[18] Ara~

721 48 3
                                    

perpisahan tidak akan datang semudah itu,
ia akan bermain dan
memberikan sayatan kecil
sebagai kenangan.

•••


"Ra, Erlangga apa kabar?" tanya sebuah suara memecah keheningan. Namun tidak ada jawaban.

Kombinasi angka yang tertera pada layar gawai sudah bersatu sempurna menampilkan susunan angka 21:00, artinya sudah tiga puluh menit Naya berada di dalam satu ruang bersama orang asing. Akhir-akhir ini, gadis itu nampak terlihat sering berinteraksi dengan orang baru. Ya, semua karena Raquel.

Pemuda berkemeja hitam yang berada di balik kemudi hanya diam, membiarkan remaja di sisi kirinya mengumpulkan sebagian jiwa yang sempat melalang buana. Sambil menunggu, sesekali ia melihat ke luar jendela, memperhatikan laju kendaraan yang begitu lamban.

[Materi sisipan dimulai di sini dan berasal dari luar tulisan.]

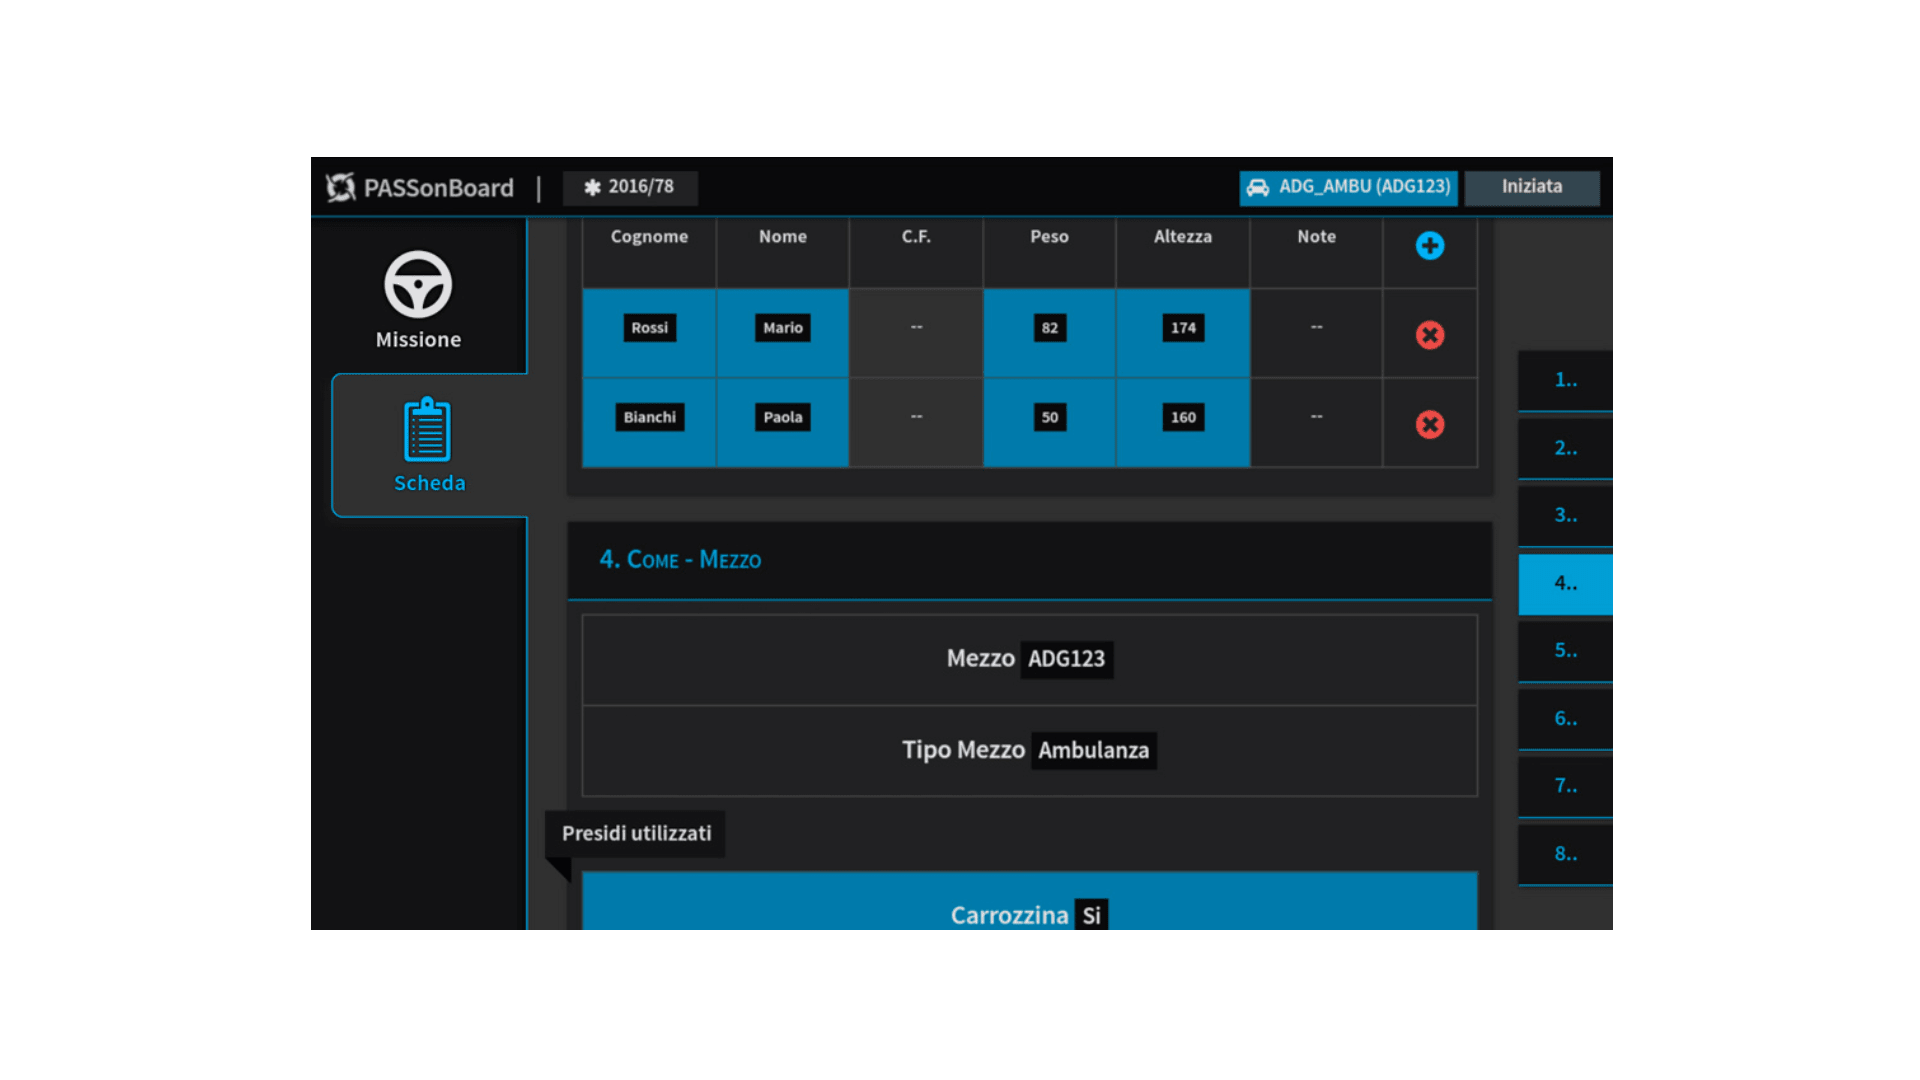The width and height of the screenshot is (1920, 1080).
Task: Select the Scheda clipboard icon
Action: (x=428, y=431)
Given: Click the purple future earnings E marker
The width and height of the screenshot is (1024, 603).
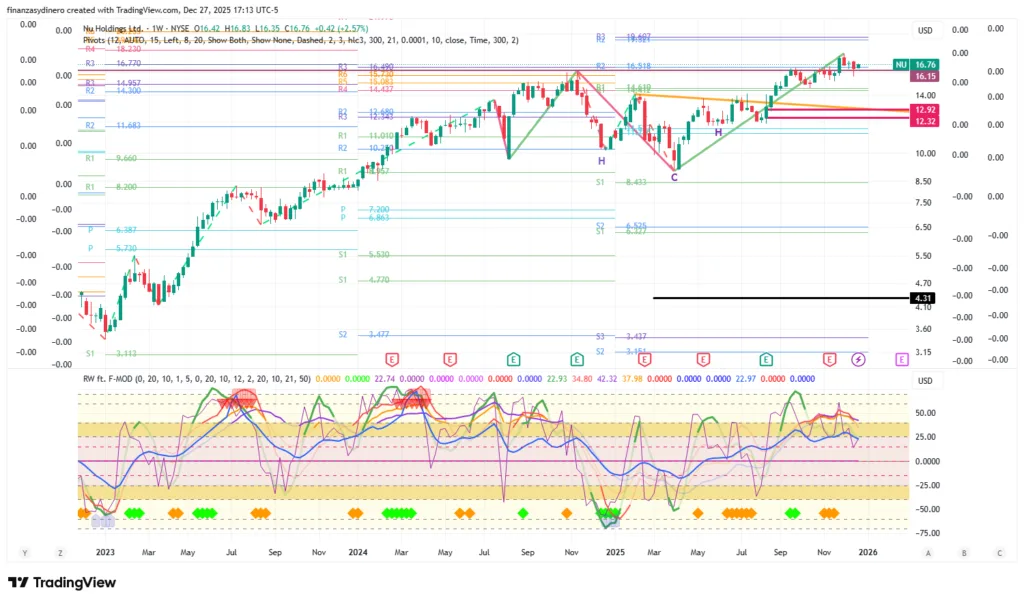Looking at the screenshot, I should tap(902, 359).
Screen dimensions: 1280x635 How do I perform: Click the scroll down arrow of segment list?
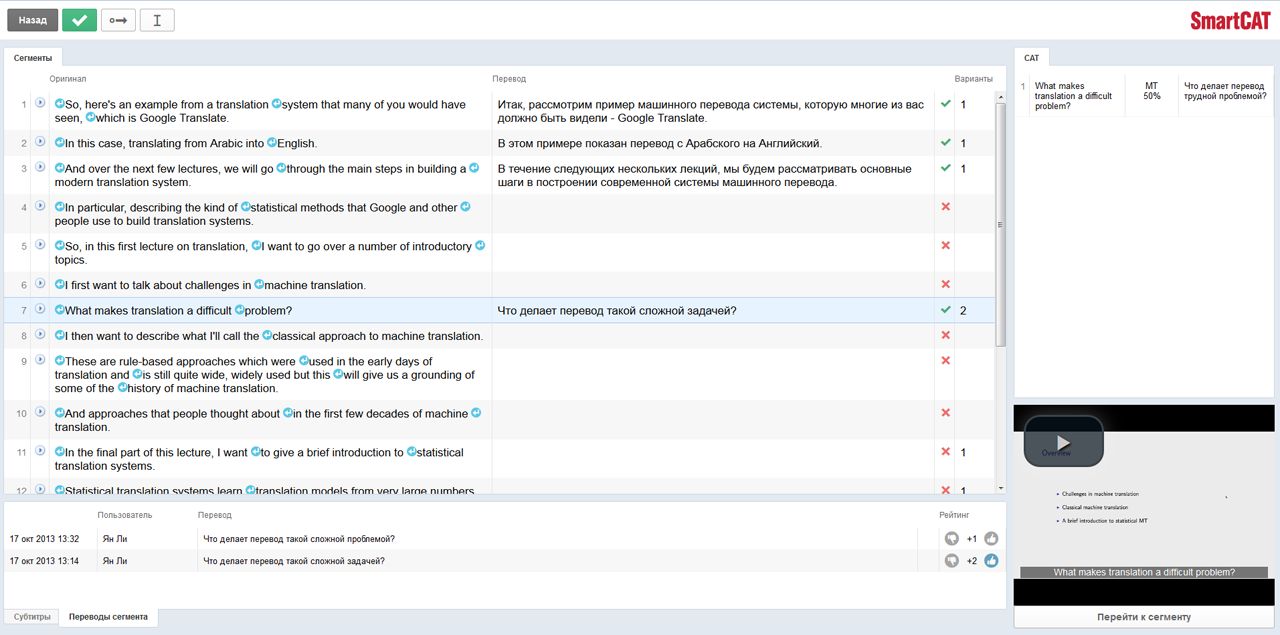(1001, 488)
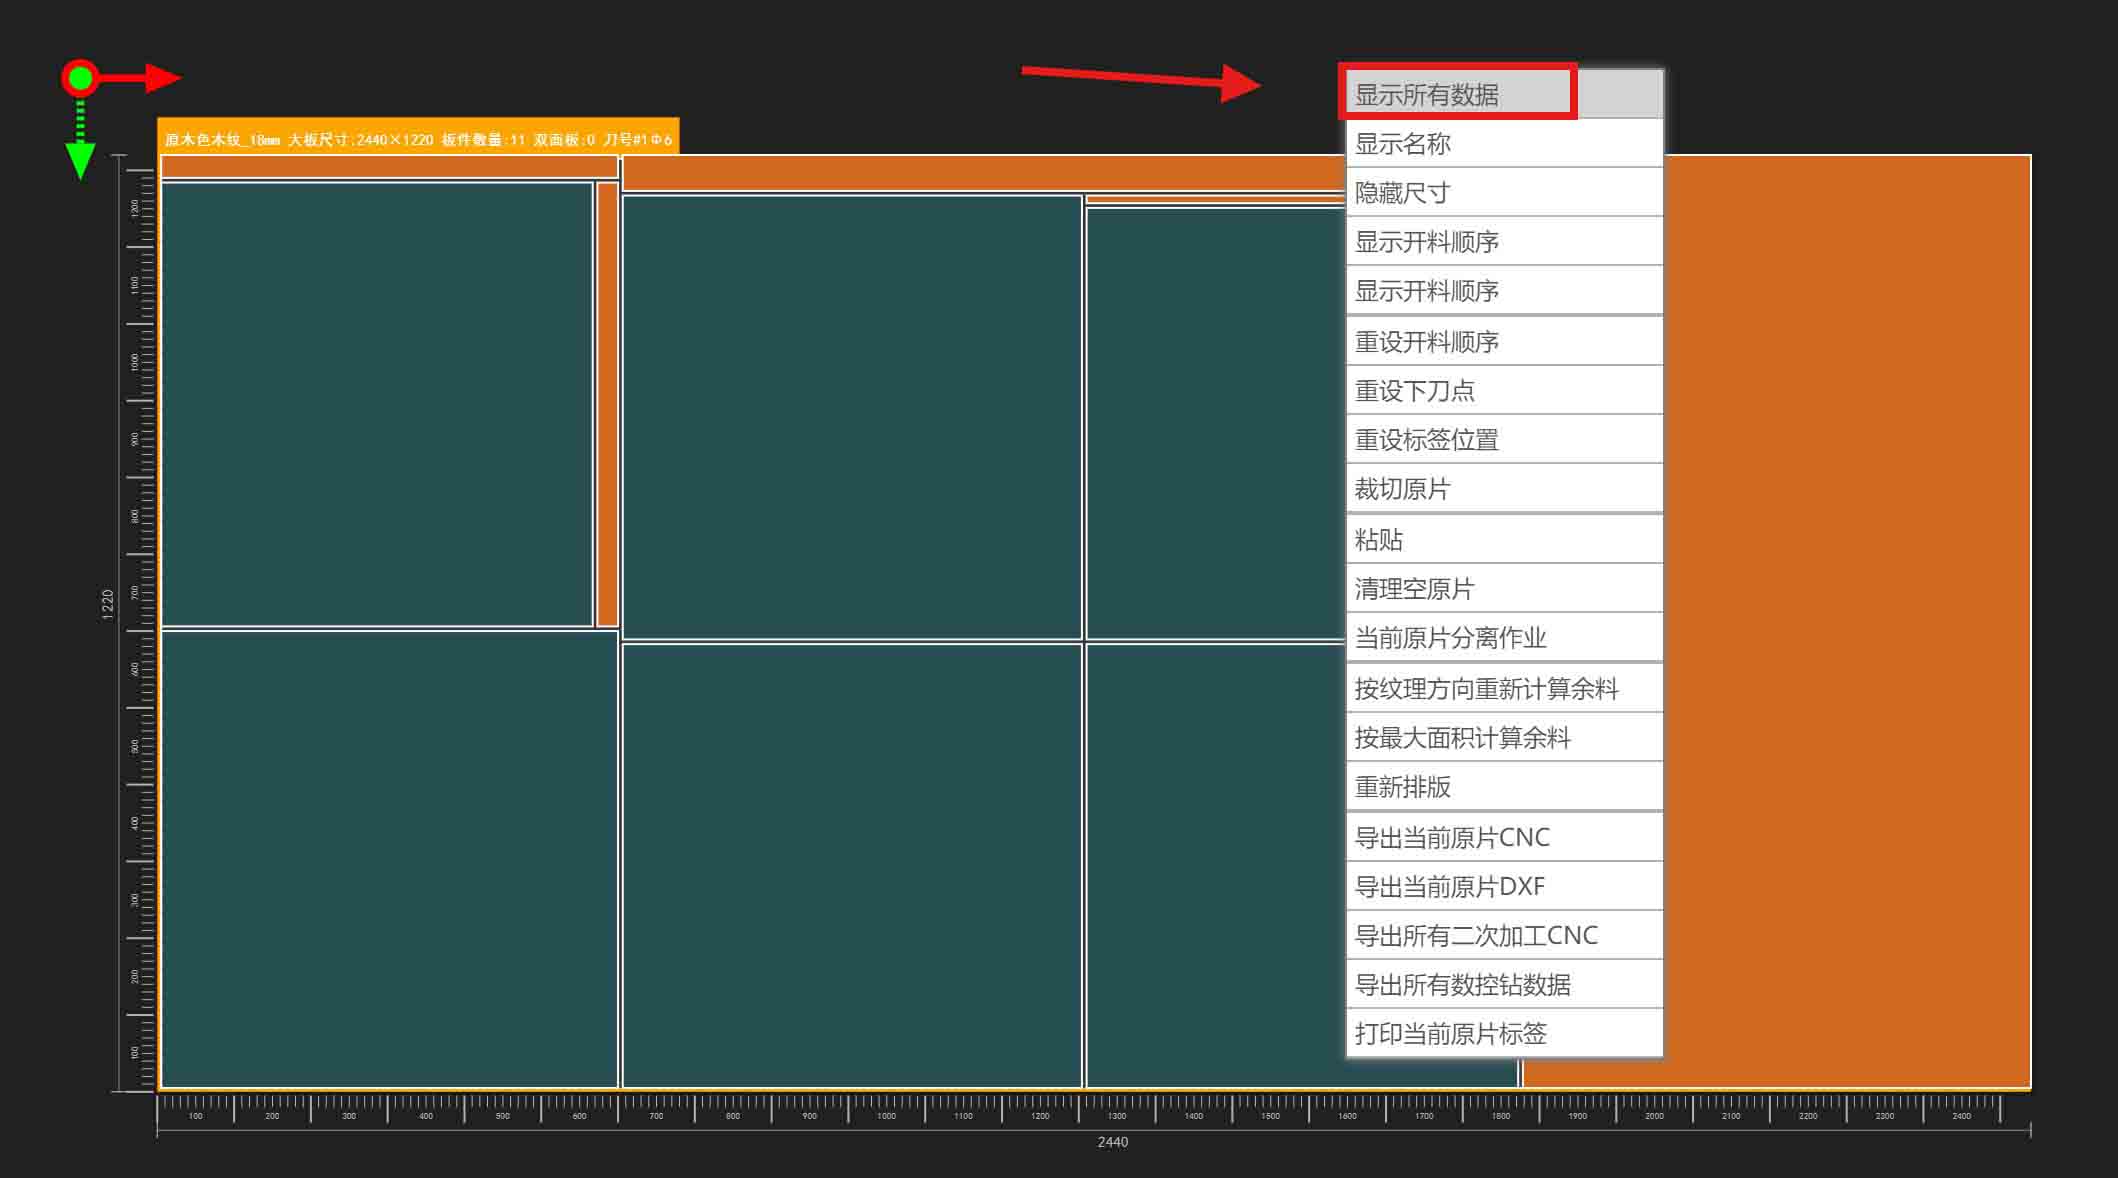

Barra menekan salah satu tombol pada dasbor, mengotak-atiknya sebentar hingga menemukan saluran yang diincarnya. "Thank you buat lo semua yang udah gabung bareng gue dari awal. Sayang banget kita harus pisah di sini huhuhu ... Eeetsss tapi tenang, sebelumnya gue mau puterin lagu terakhir yang udah di request salah satu pengirim rahasia. Gue Arista pamit undur diri, see you next week dan selamat malam Sabtu!"

Kekasihmu tak mencintai
Dirimu sepenuh hati
Dia selalu pergi
Meninggalkan
Kau sendiri

Mengapa kau
Mempertahankan
Cinta pedih menyakitkan
Kau masih saja
Membutuhkan dia

Lenyap. Suara merdu penyanyi yang mengudara di salah satu frekuensi radio itu hilang bersamaan dengan guntur menggelegar di langit Jakarta. Naya menghela napas, meremas kedua sisi cardigannya. Lalu tiba-tiba suhu hangat menjalar pada telapak tangan kanannya, memberikan efek menenangkan yang tak biasa.

Seulas senyum seindah pelangi membuat gadis itu menarik tangannya cepat-cepat. "Sori, Ra."

"Naya," ujar gadis itu membenarkan.

Barra terkekeh kecil. "Saya lebih suka panggil kamu Ara. Gak boleh?"

Naya menghela napas pasrah. Malas menanggapi seorang lelaki yang baru saja dikenalnya. Jika saja bukan karena Raquel yang memaksa dan angkutan umum mudah diakses, Naya sudah pasti lebih memilih naik angkutan umum seorang diri daripada diantar oleh Barra.

"Berhenti di depan aja," pinta Naya begitu melihat sebuah halte.

"Rumah kamu masih jauh. Ini udah malam, Ra. Saya bukan cowok berengsek yang tega ninggalin cewek malam-malam sendirian."

"Aku bisa minta jemput—" Naya terdiam, kehilangan kata-kata untuk melengkapi kalimatnya. Dia sendiri tidak tahu ingin menyebut nama siapa. Erlangga? Sudah pasti cowok itu akan marah-marah, mengiterogasinya dan Naya tidak mau Raquel kembali menerima sumpah serapah. Revan? Ah itu lebih tidak mungkin.

"Kenapa diam? Bingung mau minta jemput siapa?" Barra kembali menimpali kalimat Naya. Seolah dia memang tahu apa yang membuat gadis itu menghentikan ucapannya. "Saya yakin pacar kamu pasti ngamuk kalau tahu kamu habis main sama Raquel."

Barra terus mengemudikan mobilnya, melewati belasan gedung pencakar langit dengan kemolekan lampu yang menghiasinya. Sesekali memainkan jemari di atas kemudi, mengikuti irama musik yang sengaja diputar untuk menemani malam.

"Besok-besok gak perlu takut sama petir, Ra," ujar Barra santai setelah mobilnya berhenti tepat di depan sebuah rumah yang ditunjuk Naya. "Petir gak akan nyakitin, apalagi nyakitin hati kamu. Petir gak setega itu, Ara. Beda halnya sama manusia yang tega nyakitin hati manusia lain."